A majority of the Supreme Court today seemed to clearly indicate that the Second Amendment provides an individual right to possess a firearm and several justices appeared skeptical about whether the District of Columbia's handgun ban could be considered a reasonable restriction on that right.

Two justices cleanly framed the issue confronting them after about 90 minutes of intense arguments that took a trip back to the English Bill of Rights and the founding of a new nation on this continent.

Justice Stephen G. Breyer noted the number of people killed by handguns and asked if it was unreasonable for a "city with a very high crime rate to say 'no handguns here.' "

From the other side, Chief Justice John G. Roberts Jr. asked: "What's reasonable about a total ban on possession?''

The justices peppered lawyer Walter Dellinger, who represented the District, about whether the law provided any adequate measure for residents to own and use a firearm for self-defense.

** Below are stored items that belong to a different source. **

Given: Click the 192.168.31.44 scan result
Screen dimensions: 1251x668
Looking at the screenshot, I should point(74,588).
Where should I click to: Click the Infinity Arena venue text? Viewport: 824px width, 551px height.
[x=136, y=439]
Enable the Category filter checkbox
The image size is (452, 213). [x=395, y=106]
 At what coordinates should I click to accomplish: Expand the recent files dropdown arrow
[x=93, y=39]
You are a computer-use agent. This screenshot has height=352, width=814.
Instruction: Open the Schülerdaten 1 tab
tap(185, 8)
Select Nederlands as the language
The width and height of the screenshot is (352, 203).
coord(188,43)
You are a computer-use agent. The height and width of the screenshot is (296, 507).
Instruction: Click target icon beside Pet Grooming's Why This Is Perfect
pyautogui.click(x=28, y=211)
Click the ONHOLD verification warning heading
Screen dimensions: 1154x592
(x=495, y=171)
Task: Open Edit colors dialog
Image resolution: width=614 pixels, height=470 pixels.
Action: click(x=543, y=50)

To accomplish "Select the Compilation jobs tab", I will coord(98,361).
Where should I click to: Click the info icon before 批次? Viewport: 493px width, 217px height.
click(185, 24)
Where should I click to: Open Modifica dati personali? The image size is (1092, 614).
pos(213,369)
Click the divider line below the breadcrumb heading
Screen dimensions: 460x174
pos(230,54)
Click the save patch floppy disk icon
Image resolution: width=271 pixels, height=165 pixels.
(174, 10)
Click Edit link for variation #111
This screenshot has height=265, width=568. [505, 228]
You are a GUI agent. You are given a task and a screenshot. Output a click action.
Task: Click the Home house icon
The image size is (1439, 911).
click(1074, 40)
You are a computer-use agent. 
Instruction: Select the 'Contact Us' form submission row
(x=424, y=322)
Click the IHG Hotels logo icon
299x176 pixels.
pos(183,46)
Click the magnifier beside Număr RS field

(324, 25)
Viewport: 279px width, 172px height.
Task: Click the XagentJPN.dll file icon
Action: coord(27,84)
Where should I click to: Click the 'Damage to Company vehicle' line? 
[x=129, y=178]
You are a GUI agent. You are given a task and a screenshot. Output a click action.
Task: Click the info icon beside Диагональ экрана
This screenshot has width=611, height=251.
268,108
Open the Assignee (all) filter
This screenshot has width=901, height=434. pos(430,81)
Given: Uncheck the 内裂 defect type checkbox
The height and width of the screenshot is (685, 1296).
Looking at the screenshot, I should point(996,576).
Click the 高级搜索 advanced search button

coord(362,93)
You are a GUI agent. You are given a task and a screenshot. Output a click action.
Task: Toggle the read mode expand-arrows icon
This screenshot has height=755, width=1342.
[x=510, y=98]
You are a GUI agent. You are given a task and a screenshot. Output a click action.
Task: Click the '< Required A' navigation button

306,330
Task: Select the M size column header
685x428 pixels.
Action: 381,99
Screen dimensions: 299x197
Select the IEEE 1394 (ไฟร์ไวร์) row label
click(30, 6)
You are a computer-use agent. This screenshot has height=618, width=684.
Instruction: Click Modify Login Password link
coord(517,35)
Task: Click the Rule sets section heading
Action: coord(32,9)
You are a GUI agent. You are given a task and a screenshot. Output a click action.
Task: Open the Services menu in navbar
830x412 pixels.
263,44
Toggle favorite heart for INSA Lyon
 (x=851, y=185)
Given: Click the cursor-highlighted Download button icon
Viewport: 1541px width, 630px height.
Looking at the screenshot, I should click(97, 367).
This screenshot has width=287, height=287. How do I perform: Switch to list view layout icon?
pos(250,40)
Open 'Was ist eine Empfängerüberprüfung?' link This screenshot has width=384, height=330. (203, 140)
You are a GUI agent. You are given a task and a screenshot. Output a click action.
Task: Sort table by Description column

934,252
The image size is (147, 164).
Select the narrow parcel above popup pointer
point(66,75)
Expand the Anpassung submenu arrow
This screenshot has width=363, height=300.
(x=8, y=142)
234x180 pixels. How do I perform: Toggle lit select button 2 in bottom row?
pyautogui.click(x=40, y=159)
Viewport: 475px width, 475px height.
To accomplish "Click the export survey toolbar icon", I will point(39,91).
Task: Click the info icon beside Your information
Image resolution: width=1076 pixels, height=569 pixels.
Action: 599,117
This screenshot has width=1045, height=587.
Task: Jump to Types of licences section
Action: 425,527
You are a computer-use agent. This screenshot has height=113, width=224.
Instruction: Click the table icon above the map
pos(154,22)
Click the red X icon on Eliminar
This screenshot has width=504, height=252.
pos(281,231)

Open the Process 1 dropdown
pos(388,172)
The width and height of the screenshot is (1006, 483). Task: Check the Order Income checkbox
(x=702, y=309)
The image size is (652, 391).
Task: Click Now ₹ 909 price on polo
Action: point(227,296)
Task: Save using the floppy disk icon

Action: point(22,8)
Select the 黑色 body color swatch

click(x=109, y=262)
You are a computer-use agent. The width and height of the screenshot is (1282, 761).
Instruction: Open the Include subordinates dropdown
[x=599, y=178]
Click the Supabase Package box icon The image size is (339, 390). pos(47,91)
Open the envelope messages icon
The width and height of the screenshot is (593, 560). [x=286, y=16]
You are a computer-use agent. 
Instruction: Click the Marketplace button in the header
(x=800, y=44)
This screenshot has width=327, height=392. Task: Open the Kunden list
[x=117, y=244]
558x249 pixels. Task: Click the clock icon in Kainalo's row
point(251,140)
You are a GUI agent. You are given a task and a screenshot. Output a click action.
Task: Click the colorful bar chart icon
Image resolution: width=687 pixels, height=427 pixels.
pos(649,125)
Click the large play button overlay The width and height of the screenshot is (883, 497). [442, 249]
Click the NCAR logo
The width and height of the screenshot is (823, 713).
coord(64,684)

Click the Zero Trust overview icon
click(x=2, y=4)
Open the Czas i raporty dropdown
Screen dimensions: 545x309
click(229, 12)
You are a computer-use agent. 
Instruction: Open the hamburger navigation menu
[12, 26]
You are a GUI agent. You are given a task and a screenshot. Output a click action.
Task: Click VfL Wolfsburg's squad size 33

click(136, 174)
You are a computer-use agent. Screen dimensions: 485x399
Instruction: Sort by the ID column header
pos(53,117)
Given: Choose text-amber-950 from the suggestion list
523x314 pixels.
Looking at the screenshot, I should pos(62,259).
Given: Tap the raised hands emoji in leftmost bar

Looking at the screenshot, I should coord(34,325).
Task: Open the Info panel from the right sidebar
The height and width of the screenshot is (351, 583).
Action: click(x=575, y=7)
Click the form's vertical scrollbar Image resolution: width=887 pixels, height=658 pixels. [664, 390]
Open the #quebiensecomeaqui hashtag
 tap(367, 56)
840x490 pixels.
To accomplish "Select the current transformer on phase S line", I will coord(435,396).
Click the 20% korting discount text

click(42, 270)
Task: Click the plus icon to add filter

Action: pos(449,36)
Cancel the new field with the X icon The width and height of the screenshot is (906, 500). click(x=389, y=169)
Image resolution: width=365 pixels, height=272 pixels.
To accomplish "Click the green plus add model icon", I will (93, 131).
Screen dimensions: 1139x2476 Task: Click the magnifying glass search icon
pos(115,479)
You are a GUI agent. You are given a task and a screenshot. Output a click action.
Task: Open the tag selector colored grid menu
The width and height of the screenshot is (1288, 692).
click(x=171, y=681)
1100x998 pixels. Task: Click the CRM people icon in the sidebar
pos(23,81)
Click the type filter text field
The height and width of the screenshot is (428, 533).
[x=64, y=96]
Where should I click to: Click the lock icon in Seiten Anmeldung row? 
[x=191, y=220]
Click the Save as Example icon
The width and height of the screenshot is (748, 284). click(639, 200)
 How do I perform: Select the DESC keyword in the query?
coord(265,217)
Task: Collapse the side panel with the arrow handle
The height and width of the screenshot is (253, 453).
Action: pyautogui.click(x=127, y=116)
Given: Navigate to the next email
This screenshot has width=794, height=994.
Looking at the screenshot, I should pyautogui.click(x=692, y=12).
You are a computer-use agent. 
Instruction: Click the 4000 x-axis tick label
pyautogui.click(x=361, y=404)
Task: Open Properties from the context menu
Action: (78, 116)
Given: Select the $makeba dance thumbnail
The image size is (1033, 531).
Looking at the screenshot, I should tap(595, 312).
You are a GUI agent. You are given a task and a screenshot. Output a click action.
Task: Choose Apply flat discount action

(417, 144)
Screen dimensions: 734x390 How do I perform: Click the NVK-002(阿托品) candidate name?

"Is there anything to show the District considered self-defense?" asked Justice Samuel A. Alito Jr. Dellinger said laws that allowed residents to own rifles and shotguns were an adequate provision.

Justice Anthony M. Kennedy, often seen as the deciding vote on the divided court, immediately made it clear he did not accept the District's arguments -- and the views of a vast majority of federal appeals courts -- that the Second Amendment provided only a collective right to gun possession in furtherance of military purpose.

The amendment states: "A well regulated Militia, being necessary to the security of a free State, the right of the people to keep and bear Arms, shall not be infringed."

Kennedy said he thought the much-debated first clause was simply "reaffirming" the importance of the Constitution's militia clause and that it clearly stated "there is a right to bear arms'' that is separate.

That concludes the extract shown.